[Excerpt to read Boundary: Start]

Identifying patients at greater risk for a worse disease course is a challenge and may have implication on treatment selection. Although important efforts to discover new biomarkers of worse disease prognosis have been made in the past decades, further study is needed to evaluate how biomarkers measured early after MS onset may help clinicians predict long-term outcomes [2]. Moreover, EDSS of 2.0 at year 10 lead to more favorable long-term outcomes, while patients with an EDSS of 2.5 or higher were more likely to continue to demonstrate disability worsening [3].
MicroRNAs (miRNAs) are small non-coding single-stranded RNA molecules with the ability to regulate gene expression at the post-transcriptional level by binding to specific messenger RNA [4]. Furthermore, miRNAs are stable after repeated freeze–thaw cycles and long-term storage, which makes them good candidates for research and clinical use [5]. Importantly, several miRNAs have been proposed as potential biomarkers in MS, but the association between the level expressed early after disease onset and long-term outcomes has not been explored [5].

[Excerpt to read Boundary: End]
[Exercise data Boundary: Start]

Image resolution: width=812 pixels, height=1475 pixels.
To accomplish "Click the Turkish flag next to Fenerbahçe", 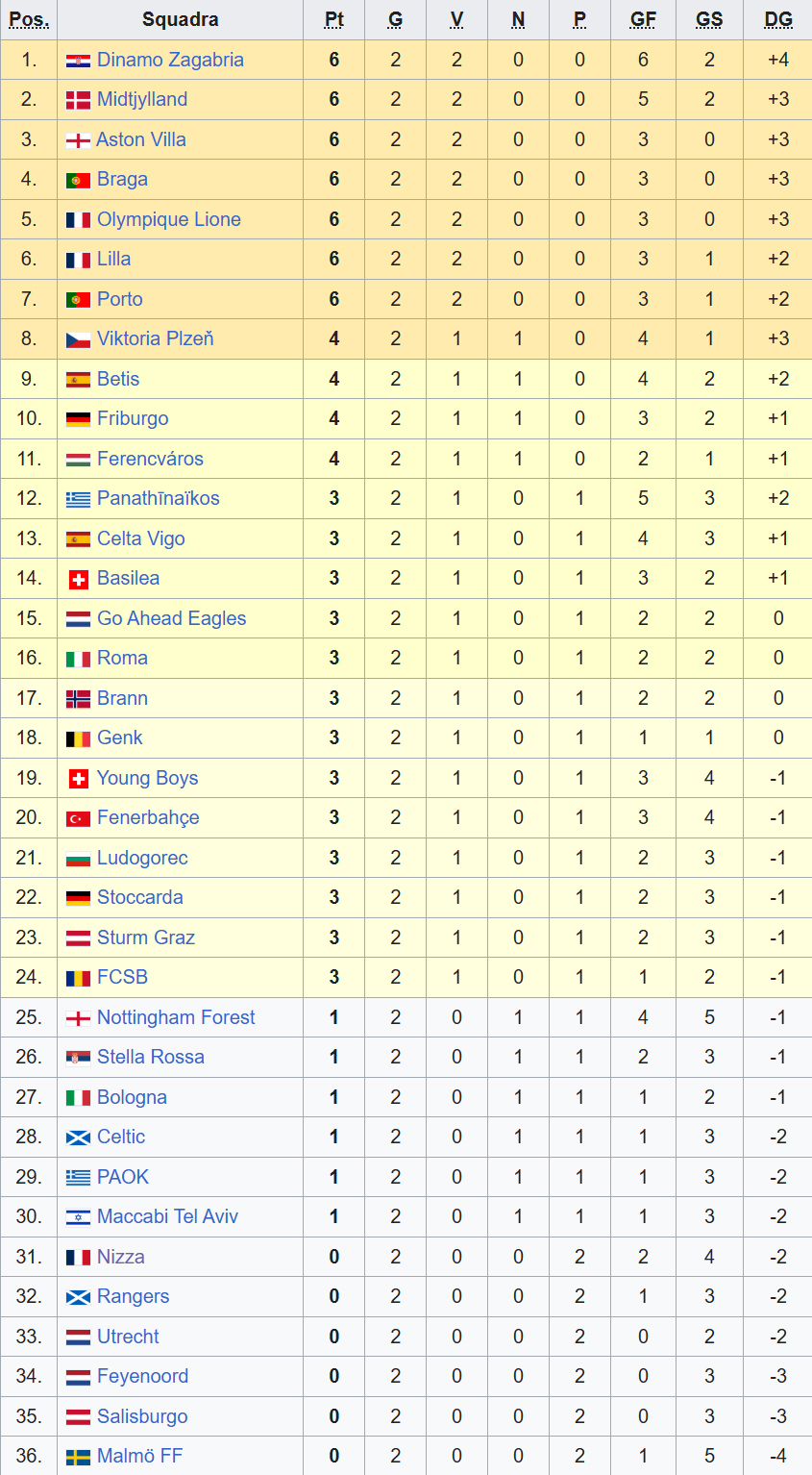I will (x=78, y=818).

[Exercise data Boundary: End]

Work task 1. Summarize the MS biomarker excerpt in two sentences.
Work task 2. Rewrite the MS biomarker excerpt from "Identifying patients at" to "disability worsening [3].", swapping "clinicians" for "physicians".
The material is drawn from an unrelated source.

Task answer 1. Identifying patients at greater risk of a worse MS course is a challenge, and further study is needed on how biomarkers measured early after onset may help clinicians predict long-term outcomes. MicroRNAs are small, stable non-coding RNA molecules that regulate gene expression and have been proposed as MS biomarkers, but the association between their early levels and long-term outcomes has not been explored.

Task answer 2.
Identifying patients at greater risk for a worse disease course is a challenge and may have implication on treatment selection. Although important efforts to discover new biomarkers of worse disease prognosis have been made in the past decades, further study is needed to evaluate how biomarkers measured early after MS onset may help physicians predict long-term outcomes [2]. Moreover, EDSS of 2.0 at year 10 lead to more favorable long-term outcomes, while patients with an EDSS of 2.5 or higher were more likely to continue to demonstrate disability worsening [3].